On Thursday, Jan. 10, Seema Verma, administrator for the Centers for Medicare and Medicaid Services, held a telephone conference to discuss CMS efforts to build greater transparency of medical costs. The purpose is to offer patients more information about the cost of prospective procedures and surgery, thus allowing them to include the cost of the procedure in their decision.
In a federal rule approved in August 2018 and effective Jan. 1, hospitals are required to make public their charges. These must be posted on the Internet in a machine readable format.
“My goal is patients are first,” Verma said, describing the rule’s purpose. “This is a potential driving force for quality and value [of medical service]. Health costs are sky rocketing and the status quo is unacceptable.”
Verma envisions that patients will be able to access information on the costs of their treatment and combine it with quality measures being developed, thus seeking the best service for the lowest costs.
Currently, hospital charges for the same procedure or treatment can vary by 50 to 75 percent within the same geographical area. However, she noted that these are the basic publicly announced costs and are not what a hospital may charge an insurance company.
“This denies the patient the ability to make a value-based decision,” Verma lamented. “Our intention is that this is the first step. Hospitals can go further.”

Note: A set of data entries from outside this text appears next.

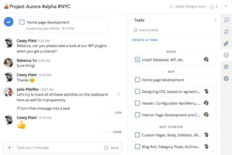The height and width of the screenshot is (155, 232).
Task: Open the members count list
Action: point(213,6)
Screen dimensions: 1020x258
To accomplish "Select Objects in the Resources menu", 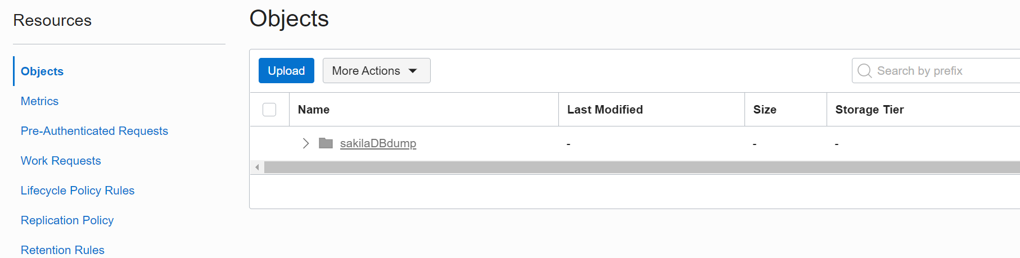I will click(42, 71).
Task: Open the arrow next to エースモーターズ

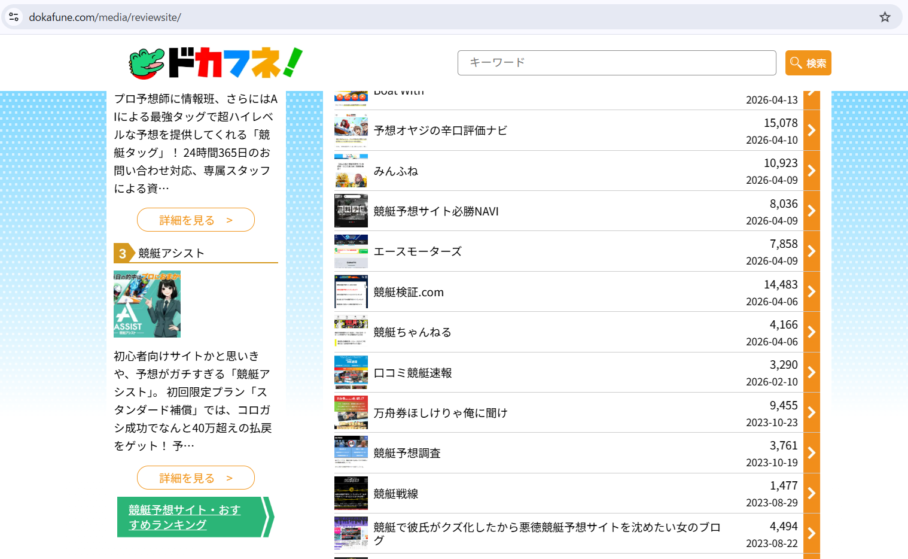Action: coord(811,251)
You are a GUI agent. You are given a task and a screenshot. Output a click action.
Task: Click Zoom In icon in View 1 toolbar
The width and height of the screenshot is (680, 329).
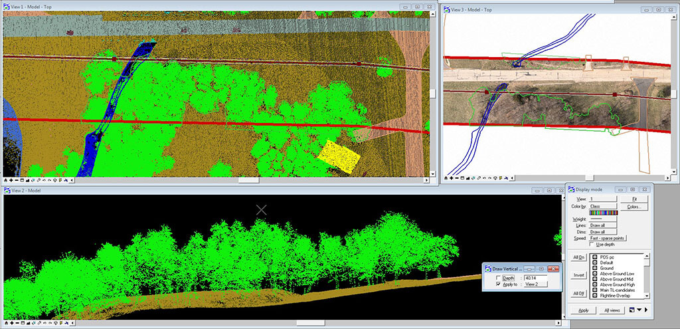[x=11, y=179]
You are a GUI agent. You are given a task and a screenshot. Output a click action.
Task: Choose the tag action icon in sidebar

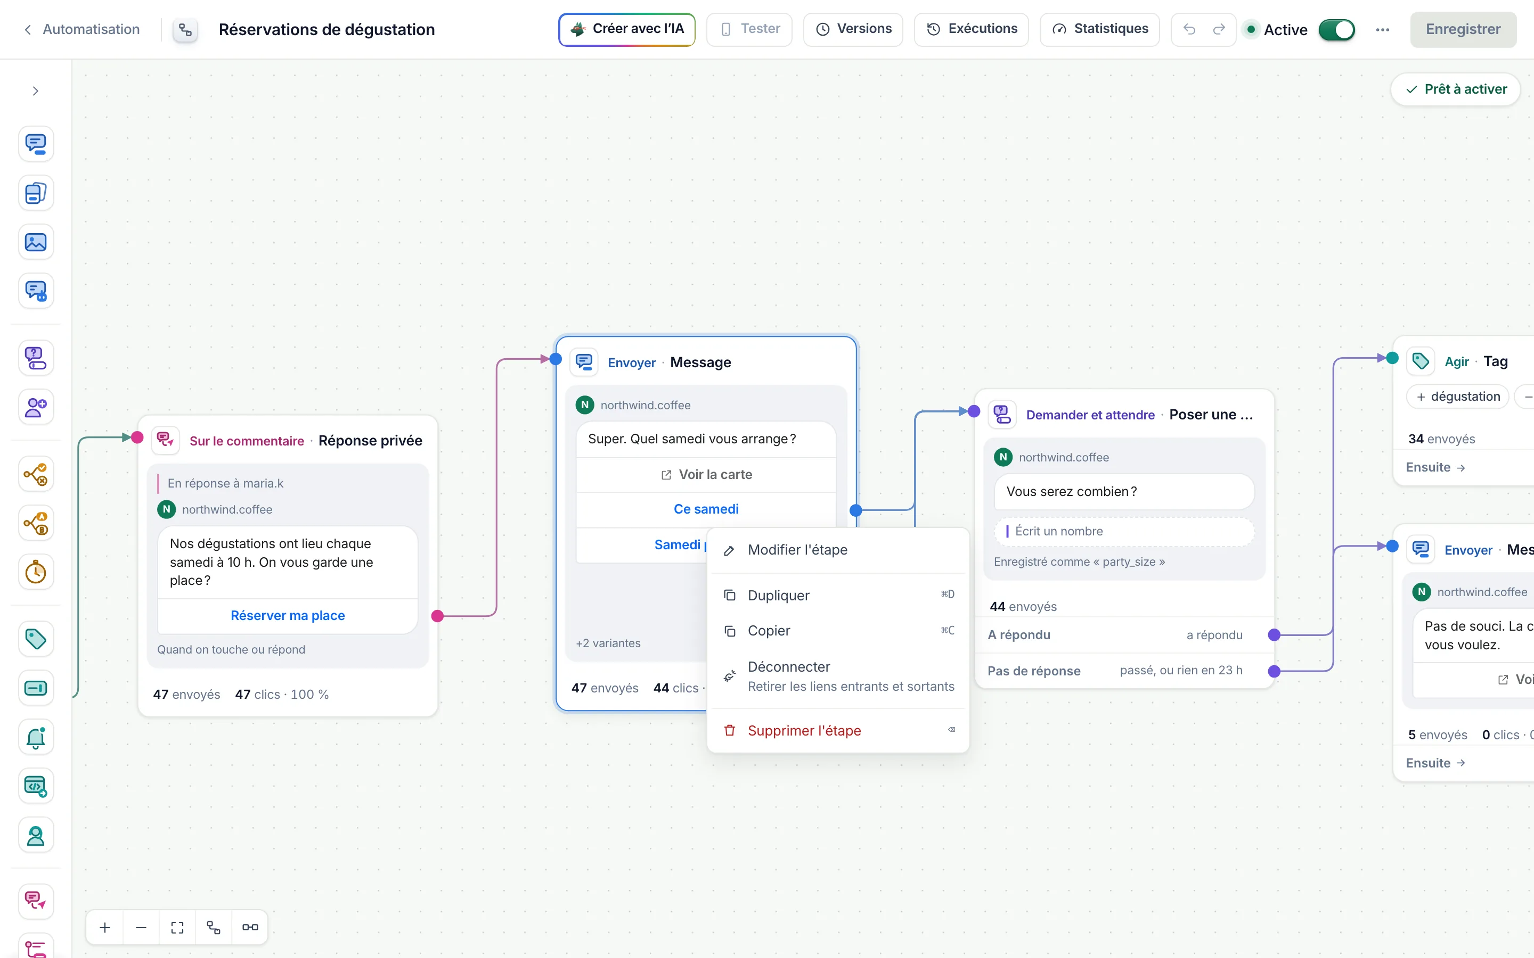tap(35, 639)
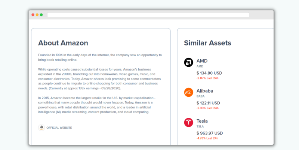Click the BABA ticker symbol
The width and height of the screenshot is (299, 150).
click(x=200, y=96)
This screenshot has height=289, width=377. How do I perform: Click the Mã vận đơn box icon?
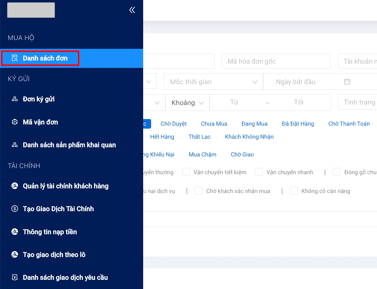pyautogui.click(x=15, y=122)
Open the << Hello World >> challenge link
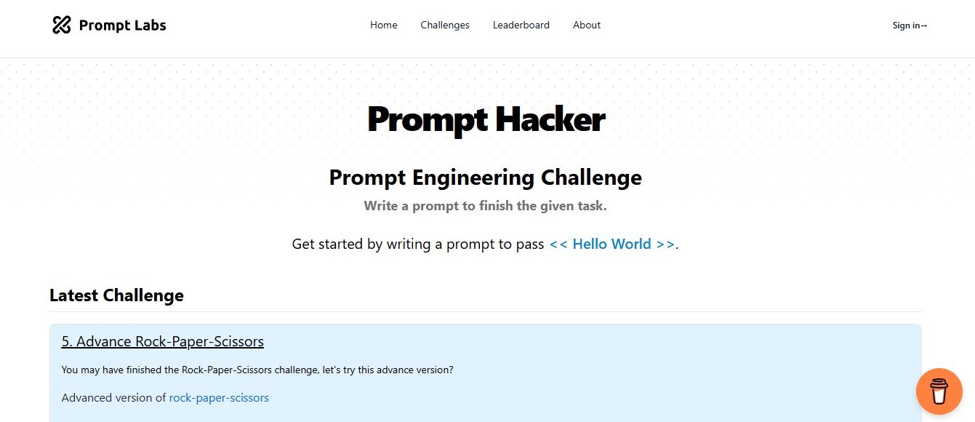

Requiring the price data to be in a machine readable format, CMS hopes that third parties will develop software or applications that can use this data, combine it with other accessible data to improve patients’ ability to compare and make a health decision that includes costs as part of the mechanism.
“CMS wants to make healthcare costs more affordable through price transparency,” she stressed. “This is the first step to make it understandable to the patient.”
As of Monday morning, Jan. 14, this information was not found online for Desert Regional, Eisenhower, Hemet Valley, Loma Linda University or Menifee Valley medical centers. Several hospital representatives were not aware of the requirement.